• 1.5 oz. Del Maguey Vida mezcal
  • 0.5 oz. Leyendas Puebla mezcal
  • 0.5 oz. Xila Licor de Agave
  • 0.5 oz. pineapple liqueur (Giffard)
  • 0.25 oz. smoky and/or peaty Scotch (Talisker Dark Storm)
  • 0.25 oz. cinnamon syrup
  • dash of Bitters, Old Men Chipotle Single Malt bitters

Stir with ice and strain into coupe.

I had just recently picked up Xila, with its spicy pineapple agave profile, and wanted to try it in a mezcal cocktail. I started with Vida as a base, but found in my finished drink I craved a more distinct mezcal sip so added a half ounce of Leyendas Puebla as well.
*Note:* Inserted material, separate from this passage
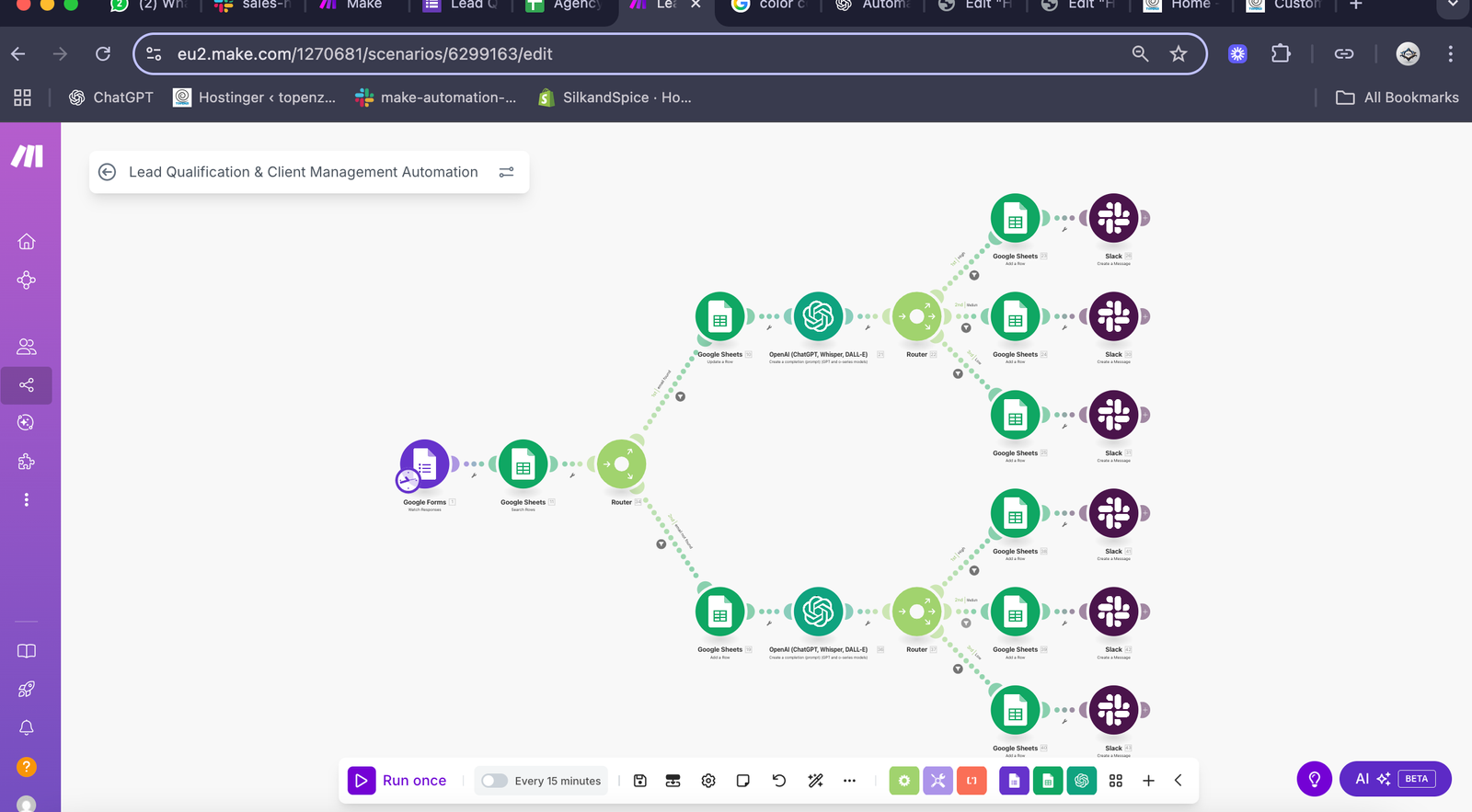Click the undo arrow in bottom toolbar
1472x812 pixels.
779,781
Xila is sweet, but not overly, so I added Giffard’s Caribbean Pineapple to enhance what was present in Xila, and the cinnamon syrup brought additional spice and sweetness. The chipotle bitters from Bitters, Old Men tied in with the spice, and I found the peatiness a welcome quality, so boosted this with a bit of Scotch. The result is spicy, sweet, smoky stirred pineapple and agave drink.
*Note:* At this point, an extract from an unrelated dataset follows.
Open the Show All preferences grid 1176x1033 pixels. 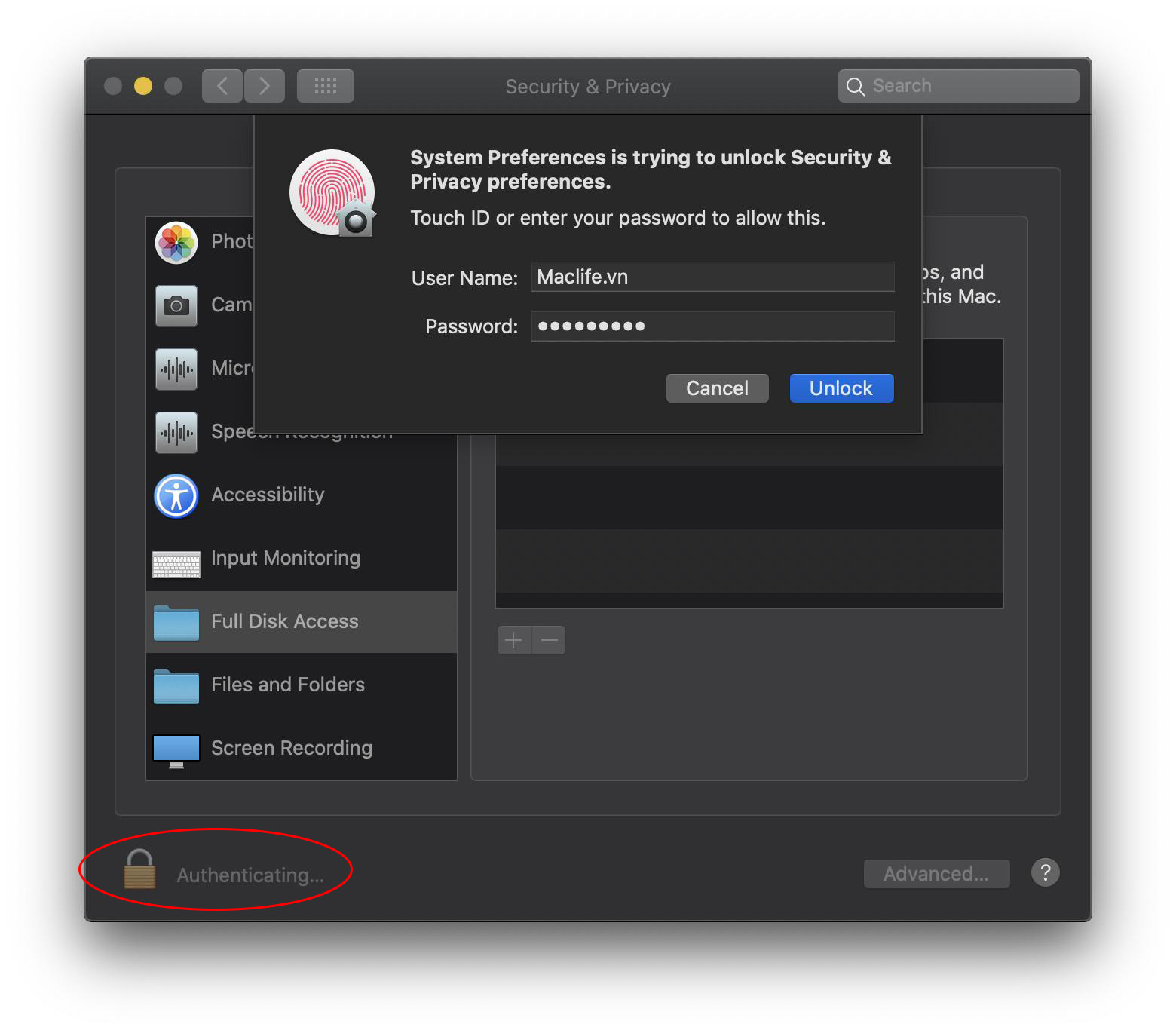(325, 85)
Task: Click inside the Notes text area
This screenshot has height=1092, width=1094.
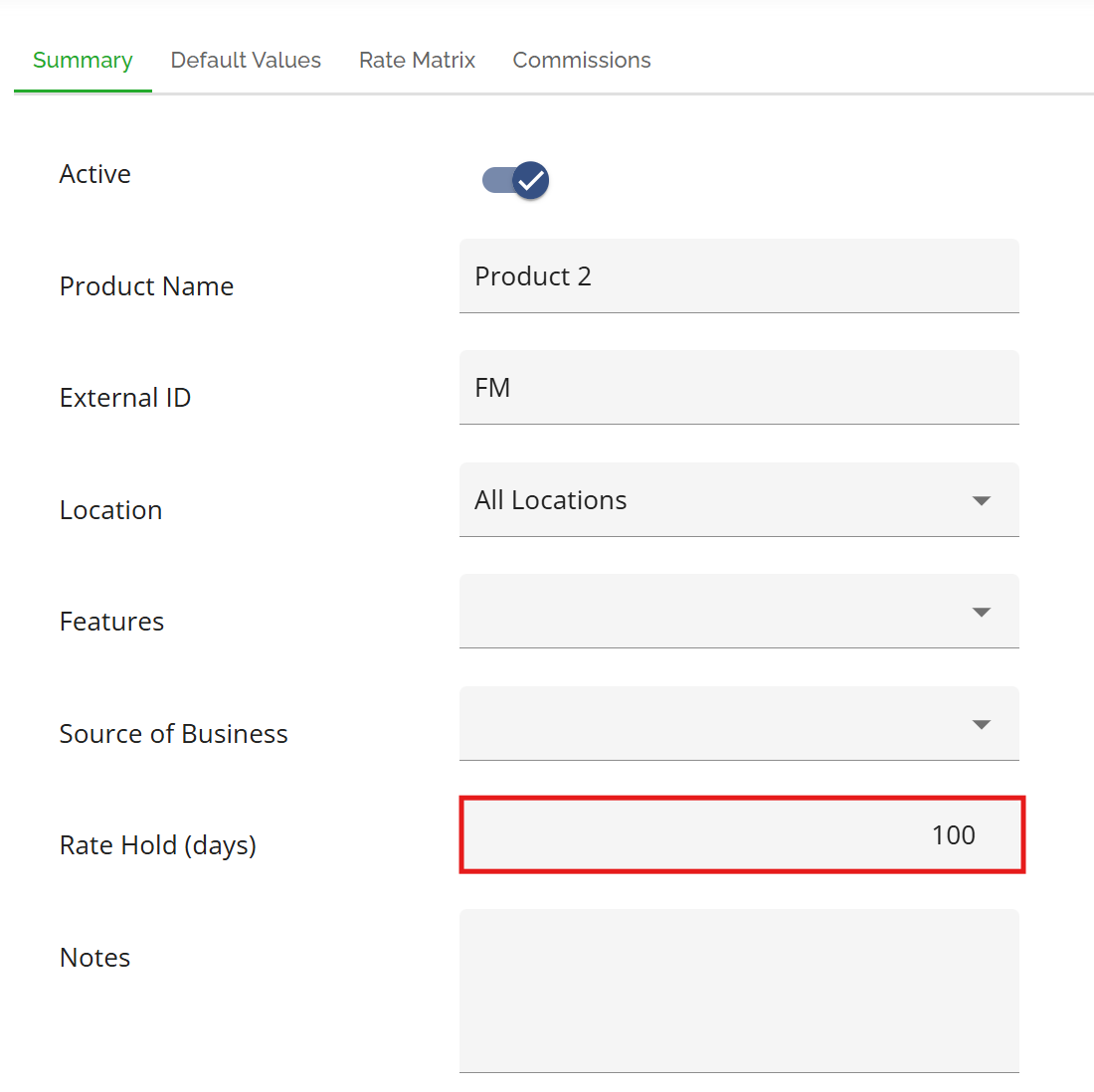Action: pyautogui.click(x=738, y=990)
A kiva is sunken, round ceremonial chamber in a pueblo. I had believed this to be also the name for the adobe ovens, but looking into it further see nothing supporting that other than captions for a number of online images, which do refer to kiva ovens. Any definition I find for these ovens, however, identifies them as hornos, and ovens never really played a part in structural kiva.

All that said, Kiva made me think of smoke and earth and mezcal, and Horno wasn’t as appealing a name, so there it is. Salud.